医保医院看病报销分为门诊和住院两种情况,以下是具体的报销方式:
门诊报销
- 现场结算:参保人员在定点医疗机构门诊看病时,只需持社保卡或医保电子凭证,在缴费时,医疗机构会自动对符合报销范围的费用进行结算,参保人只需支付个人自付部分。例如在北京市,参保职工在一个年度内发生的符合本市基本医疗保险支付规定的门(急)诊费用,2 万元以下按相应比例报销,2 万元以上在职职工报销 60%,退休人员报销 80%(含退休人员统一补充医疗保险)。
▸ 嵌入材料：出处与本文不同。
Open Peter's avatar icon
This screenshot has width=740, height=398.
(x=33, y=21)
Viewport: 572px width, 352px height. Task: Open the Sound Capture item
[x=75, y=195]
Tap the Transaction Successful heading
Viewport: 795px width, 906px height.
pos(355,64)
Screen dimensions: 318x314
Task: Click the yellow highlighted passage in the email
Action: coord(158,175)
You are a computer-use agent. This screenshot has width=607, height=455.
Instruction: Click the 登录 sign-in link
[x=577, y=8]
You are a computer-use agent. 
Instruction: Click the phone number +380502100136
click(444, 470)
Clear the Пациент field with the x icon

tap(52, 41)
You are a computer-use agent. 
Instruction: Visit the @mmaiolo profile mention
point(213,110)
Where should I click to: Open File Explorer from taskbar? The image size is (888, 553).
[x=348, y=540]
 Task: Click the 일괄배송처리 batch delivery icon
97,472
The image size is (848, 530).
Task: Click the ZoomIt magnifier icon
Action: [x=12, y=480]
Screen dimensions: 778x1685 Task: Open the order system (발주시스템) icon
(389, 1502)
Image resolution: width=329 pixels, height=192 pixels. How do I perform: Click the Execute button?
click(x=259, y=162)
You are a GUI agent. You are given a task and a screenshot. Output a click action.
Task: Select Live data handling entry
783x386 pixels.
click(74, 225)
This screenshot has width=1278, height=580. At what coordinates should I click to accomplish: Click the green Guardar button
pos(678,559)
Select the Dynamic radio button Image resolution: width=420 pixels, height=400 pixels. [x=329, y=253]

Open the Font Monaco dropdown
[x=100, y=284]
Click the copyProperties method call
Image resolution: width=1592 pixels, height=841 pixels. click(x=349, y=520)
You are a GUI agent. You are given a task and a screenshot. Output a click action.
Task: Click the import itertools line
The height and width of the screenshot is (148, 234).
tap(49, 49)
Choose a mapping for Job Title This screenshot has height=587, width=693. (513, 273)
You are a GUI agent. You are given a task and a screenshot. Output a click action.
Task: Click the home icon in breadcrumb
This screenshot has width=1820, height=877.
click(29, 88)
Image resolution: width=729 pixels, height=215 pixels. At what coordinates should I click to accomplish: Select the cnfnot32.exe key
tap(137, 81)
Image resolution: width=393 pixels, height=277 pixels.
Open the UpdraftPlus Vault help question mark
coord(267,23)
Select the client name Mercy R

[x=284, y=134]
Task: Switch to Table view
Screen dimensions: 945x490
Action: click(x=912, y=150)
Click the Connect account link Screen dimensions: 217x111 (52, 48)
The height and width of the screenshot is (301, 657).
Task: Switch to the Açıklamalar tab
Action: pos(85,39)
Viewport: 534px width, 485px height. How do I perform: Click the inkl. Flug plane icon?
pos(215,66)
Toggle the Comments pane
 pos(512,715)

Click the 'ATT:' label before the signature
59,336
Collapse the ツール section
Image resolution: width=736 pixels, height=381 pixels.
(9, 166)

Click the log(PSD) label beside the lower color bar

- 特殊情况手工报销:如因系统故障、社保卡丢失等特殊原因未能现场结算,参保人需先全额支付门诊费用,保留好门诊发票原件、医疗费明细清单、门诊(急诊)病历等材料。之后根据当地规定,将材料提交至医保经办机构或通过线上平台申请手工报销。
住院报销
- 正常住院:参保人员患病需住院时,持医保卡、病历本到自己的定点医院办理住院手续,出院结算时,医院会直接与医保中心结算报销部分,参保人只需支付自费部分。
- 转院:如果是从自己的定点医院转到二级或三级医院,用医保卡结算,流程与正常住院类似。若是转外地治疗,需经医院、医保中心同意,办理转诊手续。外地发生的费用先由个人自费结算,诊治结束后,备齐住院发票原件、医疗费汇总清单、出院小结等材料,经社区劳动保障工作站或医保经办机构报销。
- 急诊抢救:病情危急,在非自己的定点医院住院抢救的,需在 5 日内到市医保中心办理急诊抢救病种认定,认定属于急诊抢救病种后,即可用医保卡在抢救医院结算。
对于办理了门诊慢特病认定的参保人员,在相应疾病的诊治过程中发生的相关费用按门诊慢特病种保障有关规定进行支付,一般具有较普通门诊更高的报销比例和更高的封顶额度。参保人员可通过国家医保服务平台 APP 查询支持门诊慢特病异地就医直接结算的定点医疗机构。